Владимир Кожедеев – Воронов и часы (страница 2)
Он закрыл глаза, и перед ним снова встала та картина: камера, серая, с высоким окном под потолком, через которое падал косой луч света — единственный, который видел этот человек в последние часы своей жизни. И тело чиновника — тело человека, которого он, Воронин, отправил туда своим заключением. Чиновник не успел доказать свою невиновность. Документы нашли через месяц — слишком поздно. Воронин тогда пришёл к вдове, принёс извинения, но та не открыла дверь; он слышал только, как она плачет за филёнкой, и этот звук был хуже любого проклятия. С тех пор он дал себе слово: не верить никому, даже самому себе. Особенно — самому себе. Потому что он знал: его собственный разум может быть самым опасным врагом, когда он убеждён в своей правоте.
Он вышел из дома — невысокого серого здания на Малой Морской, с облупившимся фасадом и вечно мокрой лестницей, где на каждой ступеньке лежала лужица, отражавшая серое небо. В кармане лежал блокнот, в другом — трость с набалдашником из слоновой кости. Он не хромал, но трость была ему нужна, чтобы отбивать шаг: раз-два, раз-два, как маятник. Это успокаивало.
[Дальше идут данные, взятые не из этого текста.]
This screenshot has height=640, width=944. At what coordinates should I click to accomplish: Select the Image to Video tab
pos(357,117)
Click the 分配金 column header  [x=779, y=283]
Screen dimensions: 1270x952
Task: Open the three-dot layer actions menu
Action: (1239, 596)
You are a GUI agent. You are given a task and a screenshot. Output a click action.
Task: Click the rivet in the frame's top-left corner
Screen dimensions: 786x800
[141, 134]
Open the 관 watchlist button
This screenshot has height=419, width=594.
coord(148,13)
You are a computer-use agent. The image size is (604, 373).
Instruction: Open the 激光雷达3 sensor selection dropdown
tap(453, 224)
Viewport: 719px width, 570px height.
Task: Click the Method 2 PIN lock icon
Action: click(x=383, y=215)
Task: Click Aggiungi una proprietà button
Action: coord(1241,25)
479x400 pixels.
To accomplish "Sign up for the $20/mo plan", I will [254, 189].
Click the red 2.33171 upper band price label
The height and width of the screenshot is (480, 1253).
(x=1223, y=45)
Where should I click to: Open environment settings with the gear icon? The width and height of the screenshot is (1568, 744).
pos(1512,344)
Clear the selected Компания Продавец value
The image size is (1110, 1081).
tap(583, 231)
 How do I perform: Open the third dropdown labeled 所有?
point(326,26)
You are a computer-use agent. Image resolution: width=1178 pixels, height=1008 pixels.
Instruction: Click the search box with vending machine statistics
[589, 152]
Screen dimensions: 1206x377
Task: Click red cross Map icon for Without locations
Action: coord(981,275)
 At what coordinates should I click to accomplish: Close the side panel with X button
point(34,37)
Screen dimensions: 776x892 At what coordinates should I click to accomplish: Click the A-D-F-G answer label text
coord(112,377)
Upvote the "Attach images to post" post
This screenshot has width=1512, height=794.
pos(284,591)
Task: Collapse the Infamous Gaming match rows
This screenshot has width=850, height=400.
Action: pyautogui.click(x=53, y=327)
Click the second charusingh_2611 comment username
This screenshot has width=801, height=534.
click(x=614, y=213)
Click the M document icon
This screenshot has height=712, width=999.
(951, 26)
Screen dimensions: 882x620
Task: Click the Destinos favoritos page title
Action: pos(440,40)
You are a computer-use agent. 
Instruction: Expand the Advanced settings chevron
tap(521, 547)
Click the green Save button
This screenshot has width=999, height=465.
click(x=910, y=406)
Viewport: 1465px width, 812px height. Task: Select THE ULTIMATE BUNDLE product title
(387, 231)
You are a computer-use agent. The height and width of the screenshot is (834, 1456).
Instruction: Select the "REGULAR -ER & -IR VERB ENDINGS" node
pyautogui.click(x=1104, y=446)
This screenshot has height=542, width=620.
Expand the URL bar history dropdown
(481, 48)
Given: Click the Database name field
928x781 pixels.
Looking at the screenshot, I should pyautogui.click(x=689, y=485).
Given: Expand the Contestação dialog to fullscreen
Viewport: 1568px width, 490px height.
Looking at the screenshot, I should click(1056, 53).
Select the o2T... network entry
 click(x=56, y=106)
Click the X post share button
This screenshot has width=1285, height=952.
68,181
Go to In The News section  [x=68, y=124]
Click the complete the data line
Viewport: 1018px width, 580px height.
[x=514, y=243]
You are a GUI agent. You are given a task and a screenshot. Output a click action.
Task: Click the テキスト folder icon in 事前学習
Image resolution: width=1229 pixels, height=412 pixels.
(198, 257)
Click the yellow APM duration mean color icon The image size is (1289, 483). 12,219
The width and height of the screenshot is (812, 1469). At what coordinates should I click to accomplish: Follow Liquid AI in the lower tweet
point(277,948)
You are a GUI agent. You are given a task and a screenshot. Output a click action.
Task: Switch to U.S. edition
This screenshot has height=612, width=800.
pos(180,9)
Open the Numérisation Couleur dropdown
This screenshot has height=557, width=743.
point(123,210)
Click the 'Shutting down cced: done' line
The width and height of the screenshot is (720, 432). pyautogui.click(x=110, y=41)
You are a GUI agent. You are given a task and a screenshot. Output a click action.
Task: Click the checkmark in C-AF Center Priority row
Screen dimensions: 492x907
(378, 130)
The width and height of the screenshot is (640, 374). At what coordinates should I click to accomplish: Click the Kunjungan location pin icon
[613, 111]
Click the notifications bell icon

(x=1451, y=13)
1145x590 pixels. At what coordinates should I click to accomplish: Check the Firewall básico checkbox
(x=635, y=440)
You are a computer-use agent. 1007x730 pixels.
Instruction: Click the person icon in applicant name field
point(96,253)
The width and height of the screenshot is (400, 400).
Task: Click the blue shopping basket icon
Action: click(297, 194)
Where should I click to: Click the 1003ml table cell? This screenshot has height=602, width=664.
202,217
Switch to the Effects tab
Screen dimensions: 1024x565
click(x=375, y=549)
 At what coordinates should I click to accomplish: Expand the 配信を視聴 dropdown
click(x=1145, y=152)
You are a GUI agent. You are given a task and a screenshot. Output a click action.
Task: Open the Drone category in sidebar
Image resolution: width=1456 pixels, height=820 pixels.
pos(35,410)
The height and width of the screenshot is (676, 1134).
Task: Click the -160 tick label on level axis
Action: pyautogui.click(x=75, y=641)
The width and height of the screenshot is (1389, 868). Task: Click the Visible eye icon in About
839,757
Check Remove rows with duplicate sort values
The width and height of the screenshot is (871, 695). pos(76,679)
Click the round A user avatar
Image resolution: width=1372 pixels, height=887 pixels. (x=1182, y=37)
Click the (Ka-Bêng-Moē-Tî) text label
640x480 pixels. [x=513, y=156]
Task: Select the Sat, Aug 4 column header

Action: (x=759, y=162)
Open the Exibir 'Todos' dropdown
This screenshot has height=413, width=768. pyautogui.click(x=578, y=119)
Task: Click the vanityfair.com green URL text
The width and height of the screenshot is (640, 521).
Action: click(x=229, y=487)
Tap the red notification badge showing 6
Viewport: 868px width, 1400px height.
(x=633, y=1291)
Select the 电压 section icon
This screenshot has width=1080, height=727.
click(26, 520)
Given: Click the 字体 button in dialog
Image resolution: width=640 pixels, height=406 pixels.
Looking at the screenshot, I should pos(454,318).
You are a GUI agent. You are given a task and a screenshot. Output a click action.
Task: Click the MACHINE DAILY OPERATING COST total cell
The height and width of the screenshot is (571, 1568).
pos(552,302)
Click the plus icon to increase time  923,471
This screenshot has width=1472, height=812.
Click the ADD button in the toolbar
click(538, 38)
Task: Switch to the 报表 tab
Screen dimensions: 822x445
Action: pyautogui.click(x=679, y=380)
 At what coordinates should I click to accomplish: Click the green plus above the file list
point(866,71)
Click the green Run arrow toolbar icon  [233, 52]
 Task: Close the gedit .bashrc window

В такт шагам можно было думать, не сбиваясь с ритма, и Воронин любил этот ритм — он был как единственная постоянная в мире, который постоянно менялся и лгал.
На улице было холодно, сыро, привычно. Извозчики уже выехали, но ехали медленно — лошади боялись поскользнуться на мокрой брусчатке, копыта их звонко цокали, но звук глох в тумане. Фонари догорали, тусклые и жалкие, и город понемногу просыпался: где-то хлопнула дверь, где-то залаяла собака, где-то зазвенел колокольчик у входа в булочную. Воронин пошёл пешком, к Неве. Он не знал зачем — просто ноги сами несли его к воде, как будто там, у гранитных парапетов, было то, что он искал. Пятый год он искал что-то, чего не мог назвать. Возможно, правду. Возможно, прощение. Возможно, новую ошибку, которая заставит его забыть старую.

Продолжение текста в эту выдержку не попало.